== Segment start ==
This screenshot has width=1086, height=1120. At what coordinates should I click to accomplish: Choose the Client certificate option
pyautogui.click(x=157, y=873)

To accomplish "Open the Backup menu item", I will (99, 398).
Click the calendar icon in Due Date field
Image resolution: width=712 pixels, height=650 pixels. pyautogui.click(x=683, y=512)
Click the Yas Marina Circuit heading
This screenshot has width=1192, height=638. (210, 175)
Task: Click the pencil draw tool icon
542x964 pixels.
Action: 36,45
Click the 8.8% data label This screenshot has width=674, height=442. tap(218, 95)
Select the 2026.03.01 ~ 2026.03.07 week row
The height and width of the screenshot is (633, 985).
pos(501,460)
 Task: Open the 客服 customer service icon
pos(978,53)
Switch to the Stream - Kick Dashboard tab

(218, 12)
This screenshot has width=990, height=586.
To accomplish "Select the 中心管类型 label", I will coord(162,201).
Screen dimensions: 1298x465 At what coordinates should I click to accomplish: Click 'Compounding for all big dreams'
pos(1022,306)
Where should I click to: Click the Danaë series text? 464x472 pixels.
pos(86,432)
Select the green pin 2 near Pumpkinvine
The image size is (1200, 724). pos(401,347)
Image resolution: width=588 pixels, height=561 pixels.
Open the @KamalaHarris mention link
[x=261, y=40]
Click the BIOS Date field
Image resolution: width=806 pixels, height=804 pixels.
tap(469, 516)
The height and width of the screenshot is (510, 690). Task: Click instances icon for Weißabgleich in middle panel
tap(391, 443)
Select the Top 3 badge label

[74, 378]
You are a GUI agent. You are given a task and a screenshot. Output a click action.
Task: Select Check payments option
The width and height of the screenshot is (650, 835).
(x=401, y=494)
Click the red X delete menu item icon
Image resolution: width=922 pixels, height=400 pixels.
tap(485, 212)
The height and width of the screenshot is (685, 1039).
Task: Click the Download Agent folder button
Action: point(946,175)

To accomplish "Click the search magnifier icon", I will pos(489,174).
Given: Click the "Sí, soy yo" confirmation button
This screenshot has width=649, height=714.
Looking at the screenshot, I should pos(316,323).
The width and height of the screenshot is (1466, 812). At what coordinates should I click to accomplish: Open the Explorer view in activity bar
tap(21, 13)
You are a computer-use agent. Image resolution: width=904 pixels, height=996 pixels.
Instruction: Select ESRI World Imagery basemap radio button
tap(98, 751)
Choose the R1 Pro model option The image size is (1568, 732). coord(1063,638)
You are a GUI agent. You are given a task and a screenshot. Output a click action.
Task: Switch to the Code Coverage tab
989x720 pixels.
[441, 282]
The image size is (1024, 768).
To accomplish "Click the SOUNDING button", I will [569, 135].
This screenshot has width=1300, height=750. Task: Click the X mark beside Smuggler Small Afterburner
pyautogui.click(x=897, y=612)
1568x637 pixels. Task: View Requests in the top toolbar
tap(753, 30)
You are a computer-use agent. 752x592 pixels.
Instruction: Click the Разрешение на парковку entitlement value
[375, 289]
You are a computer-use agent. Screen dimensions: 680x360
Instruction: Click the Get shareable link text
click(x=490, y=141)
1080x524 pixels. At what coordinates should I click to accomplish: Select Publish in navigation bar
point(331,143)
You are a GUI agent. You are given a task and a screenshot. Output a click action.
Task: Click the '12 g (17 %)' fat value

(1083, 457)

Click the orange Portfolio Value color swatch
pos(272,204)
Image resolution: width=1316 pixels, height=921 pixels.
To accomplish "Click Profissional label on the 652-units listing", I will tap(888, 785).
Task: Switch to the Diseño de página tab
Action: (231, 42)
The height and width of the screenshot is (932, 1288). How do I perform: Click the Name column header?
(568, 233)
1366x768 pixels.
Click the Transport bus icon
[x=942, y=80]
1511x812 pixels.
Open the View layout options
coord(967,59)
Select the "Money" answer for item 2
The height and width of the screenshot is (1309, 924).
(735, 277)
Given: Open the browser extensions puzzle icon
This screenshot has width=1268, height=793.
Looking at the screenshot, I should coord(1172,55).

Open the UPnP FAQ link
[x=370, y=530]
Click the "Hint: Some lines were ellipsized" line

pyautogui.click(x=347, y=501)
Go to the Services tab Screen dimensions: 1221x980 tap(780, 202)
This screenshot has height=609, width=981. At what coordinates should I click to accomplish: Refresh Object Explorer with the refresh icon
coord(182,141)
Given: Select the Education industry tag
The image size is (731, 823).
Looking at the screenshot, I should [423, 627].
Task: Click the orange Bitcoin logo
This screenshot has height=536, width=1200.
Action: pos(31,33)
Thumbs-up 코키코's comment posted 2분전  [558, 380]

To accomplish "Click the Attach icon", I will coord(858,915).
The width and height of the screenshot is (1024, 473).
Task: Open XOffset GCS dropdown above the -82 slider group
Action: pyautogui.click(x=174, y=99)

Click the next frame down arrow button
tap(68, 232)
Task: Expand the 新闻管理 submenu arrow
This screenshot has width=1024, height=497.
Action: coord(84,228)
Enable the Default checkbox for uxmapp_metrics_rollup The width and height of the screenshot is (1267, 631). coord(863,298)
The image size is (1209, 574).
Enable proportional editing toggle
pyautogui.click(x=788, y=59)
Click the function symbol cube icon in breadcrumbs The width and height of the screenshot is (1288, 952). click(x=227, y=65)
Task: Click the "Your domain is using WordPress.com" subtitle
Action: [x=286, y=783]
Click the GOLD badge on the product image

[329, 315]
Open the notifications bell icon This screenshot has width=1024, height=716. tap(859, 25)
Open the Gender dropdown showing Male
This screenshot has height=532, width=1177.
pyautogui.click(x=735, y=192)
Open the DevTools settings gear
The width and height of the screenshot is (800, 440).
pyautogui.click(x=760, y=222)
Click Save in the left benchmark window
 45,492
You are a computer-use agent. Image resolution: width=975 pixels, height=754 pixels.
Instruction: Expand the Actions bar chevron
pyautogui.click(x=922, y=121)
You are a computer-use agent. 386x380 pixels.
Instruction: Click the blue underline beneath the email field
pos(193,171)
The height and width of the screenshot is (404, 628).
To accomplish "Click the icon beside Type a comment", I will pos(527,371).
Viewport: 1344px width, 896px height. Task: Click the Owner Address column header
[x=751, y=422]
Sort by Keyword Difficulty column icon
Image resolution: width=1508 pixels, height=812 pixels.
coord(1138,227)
== Segment end ==
Please give back exactly the lines of the listing above that run from the one containing "Some lines were" through the one containing "You are a computer-use agent. 386x380 pixels.", and only those.

Reply:
Click the "Hint: Some lines were ellipsized" line

pyautogui.click(x=347, y=501)
Go to the Services tab Screen dimensions: 1221x980 tap(780, 202)
This screenshot has height=609, width=981. At what coordinates should I click to accomplish: Refresh Object Explorer with the refresh icon
coord(182,141)
Given: Select the Education industry tag
The image size is (731, 823).
Looking at the screenshot, I should [423, 627].
Task: Click the orange Bitcoin logo
This screenshot has height=536, width=1200.
Action: pos(31,33)
Thumbs-up 코키코's comment posted 2분전  [558, 380]

To accomplish "Click the Attach icon", I will coord(858,915).
The width and height of the screenshot is (1024, 473).
Task: Open XOffset GCS dropdown above the -82 slider group
Action: pyautogui.click(x=174, y=99)

Click the next frame down arrow button
tap(68, 232)
Task: Expand the 新闻管理 submenu arrow
This screenshot has width=1024, height=497.
Action: coord(84,228)
Enable the Default checkbox for uxmapp_metrics_rollup The width and height of the screenshot is (1267, 631). coord(863,298)
The image size is (1209, 574).
Enable proportional editing toggle
pyautogui.click(x=788, y=59)
Click the function symbol cube icon in breadcrumbs The width and height of the screenshot is (1288, 952). click(x=227, y=65)
Task: Click the "Your domain is using WordPress.com" subtitle
Action: [x=286, y=783]
Click the GOLD badge on the product image

[329, 315]
Open the notifications bell icon This screenshot has width=1024, height=716. tap(859, 25)
Open the Gender dropdown showing Male
This screenshot has height=532, width=1177.
pyautogui.click(x=735, y=192)
Open the DevTools settings gear
The width and height of the screenshot is (800, 440).
pyautogui.click(x=760, y=222)
Click Save in the left benchmark window
 45,492
You are a computer-use agent. Image resolution: width=975 pixels, height=754 pixels.
Instruction: Expand the Actions bar chevron
pyautogui.click(x=922, y=121)
You are a computer-use agent. 386x380 pixels.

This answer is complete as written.